With the next life cycle method, I'm cheating a little less. I use writing() to take the projects package.json file as a template, set unnecessary properties to undefined and rewrite other properties.

writing() {
        this.log('Writing package.json file...');
        const pkg = require('../../package.json');
        pkg.name = this.props.name;
        pkg.version = '0.1.0';
        pkg.description = this.props.description;
        pkg.dependencies = undefined;
        pkg.devDependencies = undefined;
        pkg.files = undefined;
        pkg.keywords = undefined;
        pkg.publishConfig = undefined;
        pkg.contributors = [ `${ this.props.fullname } <${ this.props.email }>` ];
        if(this.props.repo != null && this.props.repo.trim() != '') {
            pkg.repository = {
                "type": "git",
                "url": `git+${ this.props.repo }.git`
            };
            pkg.bugs = {
                "url": `${ this.props.repo }/issues`
            };
            pkg.homepage = `${ this.props.repo }#readme`;
        }
        else {
            pkg.repository = undefined;
            pkg.bugs = undefined;
            pkg.homepage = undefined;
        }
        pkg['scripts'] = {
            build: "tsc",
            test: "nyc mocha ./**/test/*.test.js --ignore ./**/node_modules/** --exit",
            eslint: "eslint ./src/*.ts ./src/**/*.ts",
            "eslint-fix": "eslint ./src/*.ts ./src/**/*.ts --fix",
        };
        this.fs.writeJSON(this.destinationPath('package.json'), pkg);
        this.log('Finished writing package.json file.');
    }
    

All this is doing is setting up my resulting scaffolded project's package.json file to have some information pulled from the responses from the prompting() method, while rewriting some other properties for standard usage. When finished, it uses the writeJSON() method to write the file to the output directory.

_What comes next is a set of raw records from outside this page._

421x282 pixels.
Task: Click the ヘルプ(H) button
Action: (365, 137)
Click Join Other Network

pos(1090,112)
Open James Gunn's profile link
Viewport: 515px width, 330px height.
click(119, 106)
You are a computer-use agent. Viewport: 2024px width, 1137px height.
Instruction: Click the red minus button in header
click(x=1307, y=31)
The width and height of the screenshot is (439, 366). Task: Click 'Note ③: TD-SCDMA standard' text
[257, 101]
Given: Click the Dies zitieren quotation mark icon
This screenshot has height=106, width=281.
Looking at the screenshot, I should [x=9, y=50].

Remember those packages we outlined during initialization? Now we want to install them.

install() {
        this.log('Installing NPM packages. Hang tight. This could take a few minutes.');
        const pkgs = this.pkgs.defaultPkgs;
        if(this.props.app === 'express web app') {
            pkgs.push(...this.pkgs.expPkgs);
        }
        if(this.props.app === 'restify API') {
            pkgs.push(...this.pkgs.restPkgs);
        }
        this.npmInstall(pkgs, { 'save': true });
    
        const devPkgs = this.pkgs.defaultDevPkgs;
        if(this.props.app === 'express web app') {
            devPkgs.push(...this.pkgs.expDevPkgs);
        }
        if(this.props.app === 'restify API') {
            devPkgs.push(...this.pkgs.restDevPkgs);
        }
        this.npmInstall(devPkgs, { 'save-dev': true });
    }
    

Here we are simply checking the result of which type of application the end user selected and we're using the npmInstall() method to install the selected packages set aside for those types of applications. Notice the save versus save-dev properties that are used to specify where to place the dependencies.

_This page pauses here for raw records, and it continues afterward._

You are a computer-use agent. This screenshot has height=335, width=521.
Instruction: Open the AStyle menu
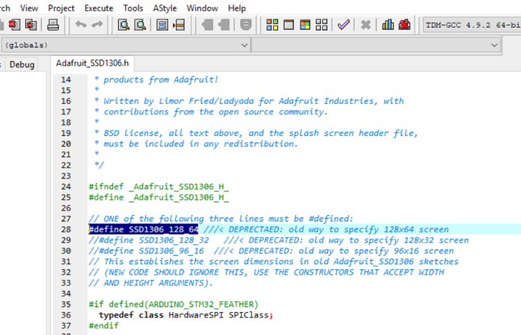click(x=164, y=8)
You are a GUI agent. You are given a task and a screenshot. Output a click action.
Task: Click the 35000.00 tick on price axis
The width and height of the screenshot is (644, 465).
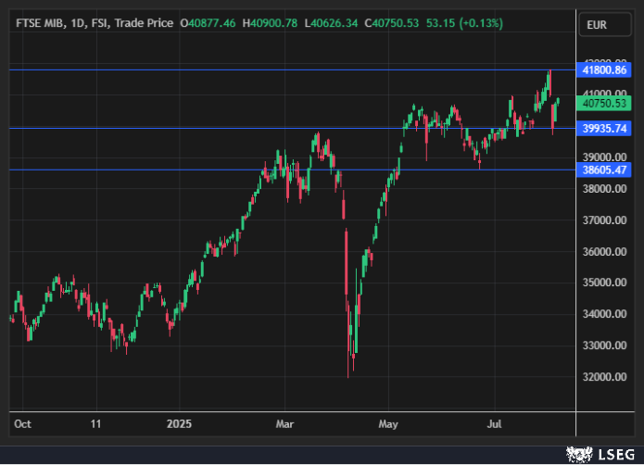tap(604, 283)
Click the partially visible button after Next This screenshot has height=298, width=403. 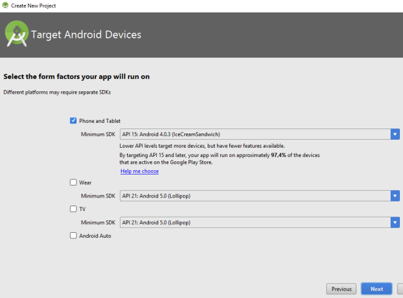[400, 289]
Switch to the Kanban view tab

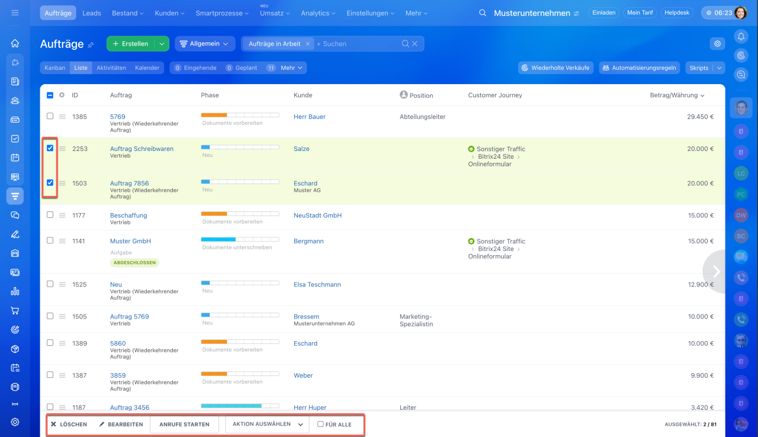click(x=54, y=68)
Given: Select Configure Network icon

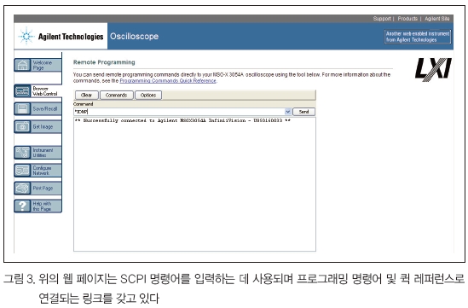Looking at the screenshot, I should (x=22, y=171).
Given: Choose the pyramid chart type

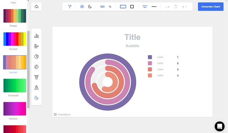Looking at the screenshot, I should pos(36,88).
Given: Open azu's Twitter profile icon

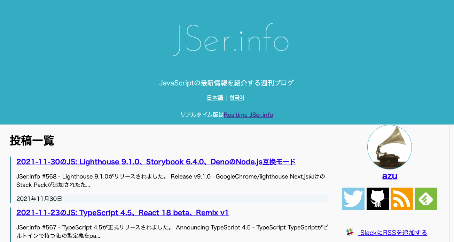Looking at the screenshot, I should (353, 199).
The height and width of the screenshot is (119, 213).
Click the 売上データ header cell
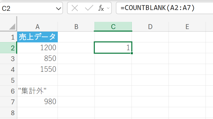[x=38, y=37]
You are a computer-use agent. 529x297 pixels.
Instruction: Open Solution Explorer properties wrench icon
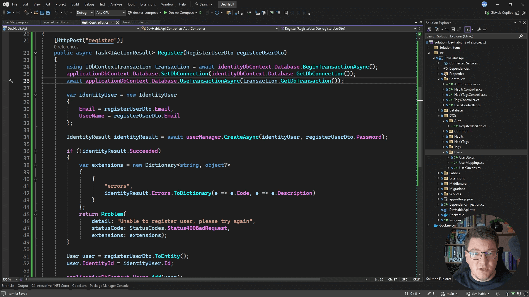(x=479, y=29)
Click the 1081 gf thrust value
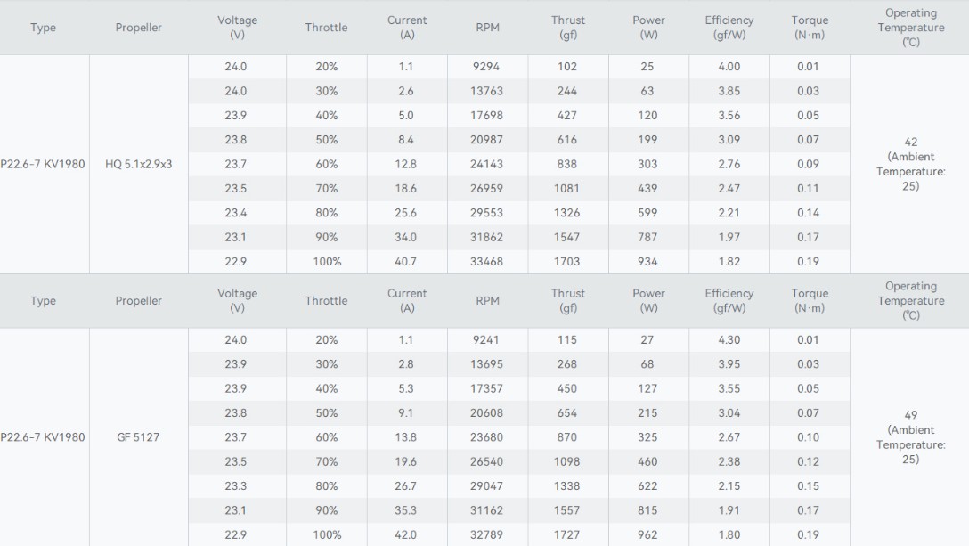The height and width of the screenshot is (546, 969). click(x=567, y=189)
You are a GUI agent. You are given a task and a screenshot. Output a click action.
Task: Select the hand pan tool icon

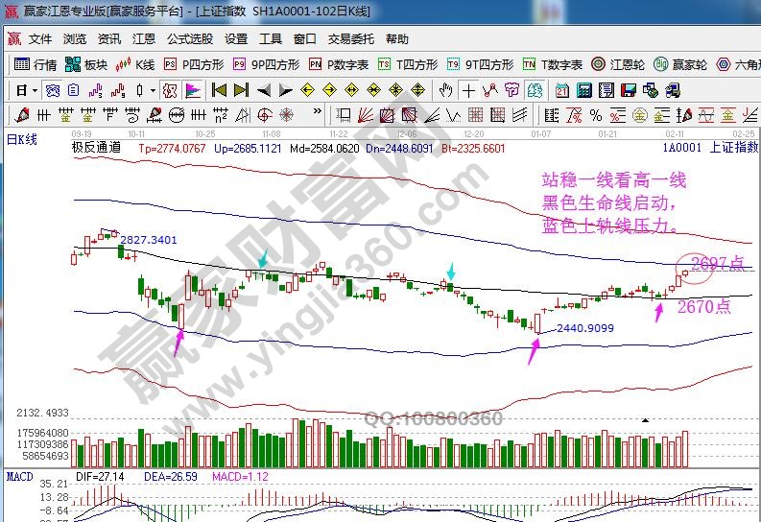[x=445, y=90]
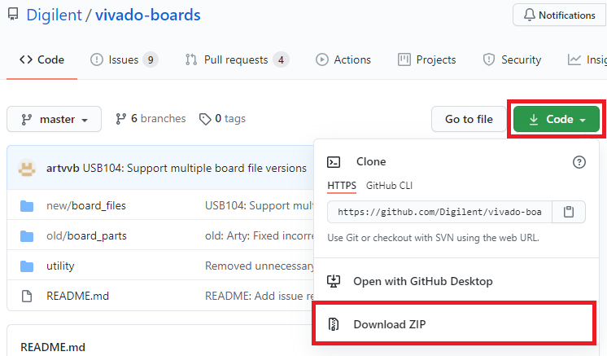
Task: Go to the Actions tab
Action: (343, 59)
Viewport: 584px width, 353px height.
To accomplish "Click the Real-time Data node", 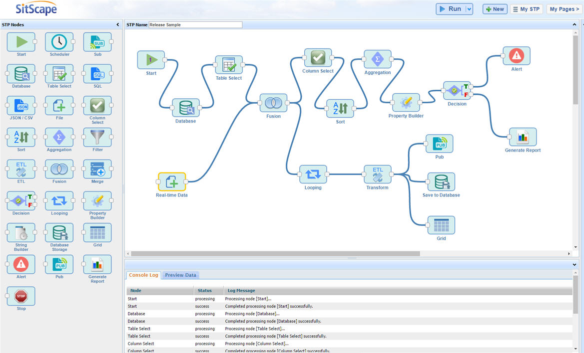I will [171, 182].
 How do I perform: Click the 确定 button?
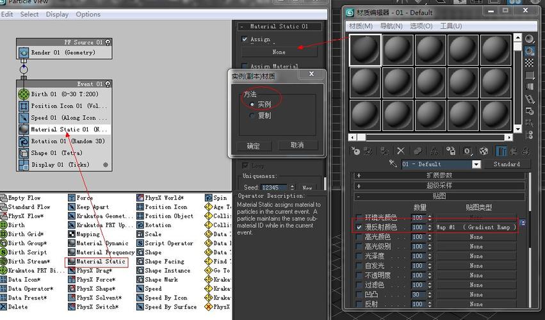click(254, 146)
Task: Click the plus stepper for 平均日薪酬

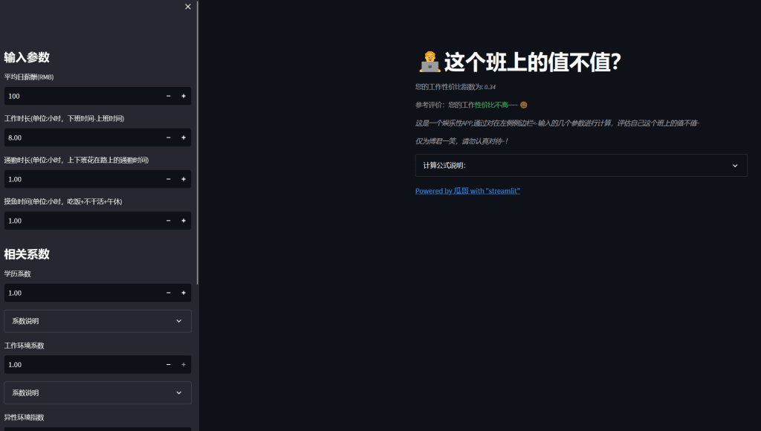Action: [x=183, y=96]
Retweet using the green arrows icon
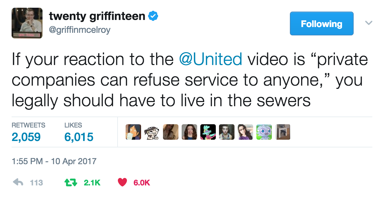 tap(71, 183)
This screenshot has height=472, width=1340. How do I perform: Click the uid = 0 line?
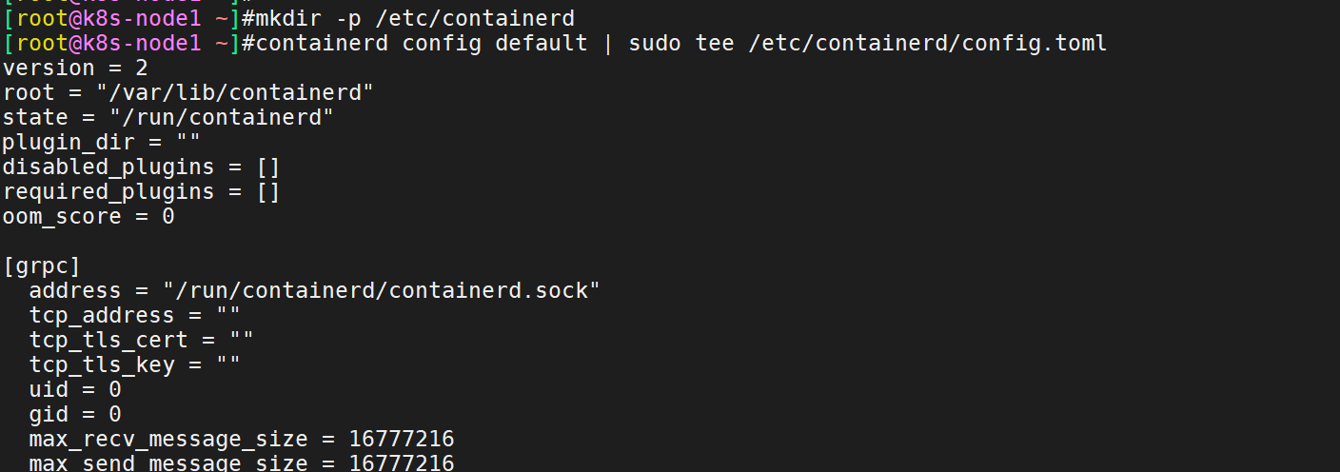click(x=75, y=389)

Lastly, we wrap up the generator:

end() {
        this.log('All done! Happy coding!');
    }
    

That's great, but how do I debug this if something goes wrong? I use Visual Studio Code (Codium to be exact), so just add the following to your launch.json file:

{
        "version": "0.2.0",
        "configurations": [
            {
                "request": "launch",
                "name": "Yeoman Generator",
                "type": "node",
                "program": "./generator-yo-bootstrapper/node_modules/yo/lib/cli.js",
                "args": [ "@quietmath/yo-bootstrapper" ],
                "stopOnEntry": true
            }
        ]
    }
    

With the above configuration in place, run npm link in the root directory to install the local package globally. Then when you launch the debugger, it'll run Yeoman with your newly installed generator. In this example, the package.json for the generator has @quietmath/yo-bootstrapper as the name of the package.

This generator is a quick-and-dirty one meant solely for my personal use to bootstrap new Node.JS applications, but you can see how with a little bit of coding, you can eliminate a lot of copy/paste. "Don't Repeat Yourself" doesn't have to be about code. It can include your processes as well. Once you get tired of copying the same configuration files all over the place, you head the generator route.